Tier Budget Range Assignment
HIGH 10,000-16,000 tokens SQLi, XSS, CMDi, OAuth, business logic, race conditions, smuggling, DOM XSS, IDOR, verify, chain, route
MEDIUM 5,000-8,000 tokens SSRF vectors, CSRF/CORS, API testing, deserialization, advanced checks, cloud, supply chain, GraphQL
Sonnet 3,000-5,000 tokens Crypto, exceptions, LLM, mobile
Haiku default 2,000 tokens Recon, scan (implicit default)

Route gets the highest budget

The /route skill receives 16,000 thinking tokens because it must analyze the entire resource map, injectable parameters, and scan results to produce an accurate endpoint-to-test mapping. Mistakes here cascade into missed coverage downstream.

Cost-Quality Tradeoff

The 3-tier approach produces approximately 2-2.5x the token cost compared to running everything on Sonnet. The justification is measurable: lab evaluations show that Opus-routed injection and auth testing finds 30-40% more vulnerabilities than the same skills on Sonnet, particularly for blind and time-based attacks that require multi-step reasoning.

The budget is controlled by:

  • Per-agent request limits: 500 / N_CONCURRENT_AGENTS requests per agent
  • JITTER_MULT scaling: Combined request rate stays within stealth limits regardless of concurrency
  • Kill switches: 45-minute timeout (60 for injection), hard stop at 500 requests per skill

V3 Pragmatica vs Previous Versions

Version Strategy Agents Issue
V1 Single model (Opus for everything) 16 monolithic Excessive cost, context degradation in long-running agents
V2 2-tier (Opus/Sonnet) 16 monolithic Better cost, but monolithic agents still degraded after 100+ turns
V3 Pragmatica 3-tier with effort levels, scope decomposition 31+ sub-agents Focused agents with isolated context, model matched to task complexity

V3 Pragmatica's key insight is that smaller, focused agents outperform larger monolithic ones even when using the same model, because context window degradation is the primary quality bottleneck in long-running penetration tests.
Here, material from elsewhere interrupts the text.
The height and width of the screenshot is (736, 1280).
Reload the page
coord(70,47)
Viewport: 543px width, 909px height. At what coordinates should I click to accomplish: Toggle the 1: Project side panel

By decomposing skills into scopes and routing each scope to the appropriate model with a calibrated thinking budget, V3 achieves both higher finding rates and lower per-engagement cost.

Compound Lookup Keys

The dispatch function resolves models using compound keys for scope-level granularity:

# Build compound lookup key
local lookup_key="$skill"
[ -n "$scope" ] && lookup_key="${skill}-${scope}"

# Resolve model (default: Sonnet)
local model="${MODEL_MAP[$lookup_key]:-${MODEL_MAP[$skill]:-claude-sonnet-4-6}}"

# Resolve thinking budget (default: 2000)
local thinking="${THINKING_MAP[$lookup_key]:-${THINKING_MAP[$skill]:-2000}}"

This allows different scopes of the same skill to receive different models. For example, test-injection-sqli gets Opus HIGH while test-injection-misc gets Opus MEDIUM.